La firme Moody a identifié dans un rapport la République démocratique du Congo (B3 stable), le Ghana (B1 négatif), l’Afrique du Sud (Baa1 négatif) et la Zambie (B1 stable) comme étant les quatre pays d’Afrique sub-saharienne (SSA) de “Niveau 1” qui devraient continuer à recevoir la part du lion dans les investissements miniers.

Même si l’Afrique au sud du Sahara (SSA) reste une importante destination pour plusieurs grandes compagnies minières, la diversification s’avère essentielle pour compenser le risque d’exploitation élevé dans la région, indique le rapport publié mardi.

Moody a également noté que même si les problèmes d’infrastructure et les risques de la règlementation sont généralement moins élevés en Afrique du Sud, les relations de travail constituent un défi encore plus grand pour les entreprises minières qui sont présentes dans le pays.

Ces problèmes sont plus sérieux dans les secteurs à haute intensité de main-d’œuvre, tels que l’exploitation de l’or et du diamant, qui sont souvent confrontés à de grèves prolongées qui conduisent à des arrangements salariaux très coûteux avec les syndicats locaux, a ajouté Moody.
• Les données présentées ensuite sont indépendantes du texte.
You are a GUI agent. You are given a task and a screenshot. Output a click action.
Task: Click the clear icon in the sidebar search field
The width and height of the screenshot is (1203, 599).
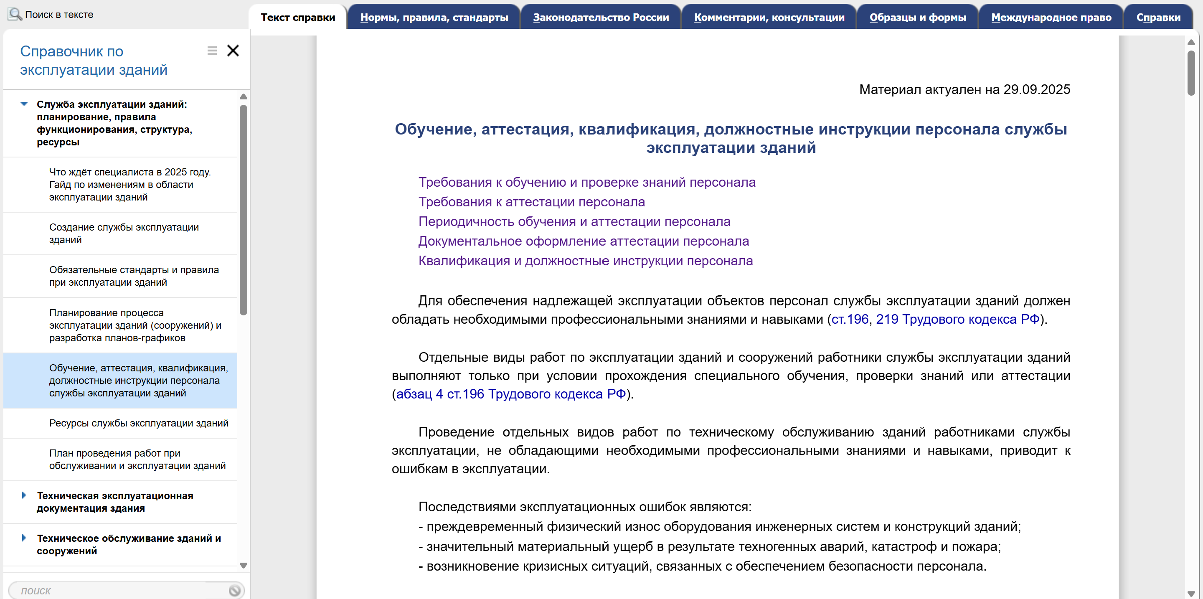tap(234, 590)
En attendant, Aurélien Mali, le vice-président de Moody a indiqué que les politiques gouvernementales visant à tirer le maximum de profits de l’industrie minière ne sont pas nécessairement négatives, si elles sont négociées et mises en œuvre de manière progressives.

M. Mali a ajouté que le risque de la règlementation dans les pays du premier niveau est sensiblement similaire à celui des autres juridictions minières, certes moins affinées mais toujours très attractives à l’échelle mondiale, et est compensé par les avantages qu’offrent les richesses minières de ces nations.

Comme on le voit, la Guinée taxée de scandale géologique de par la richesse de son sous-sol, n’est pas bien cotée parmi les pays qui attirent le plus d’investissement.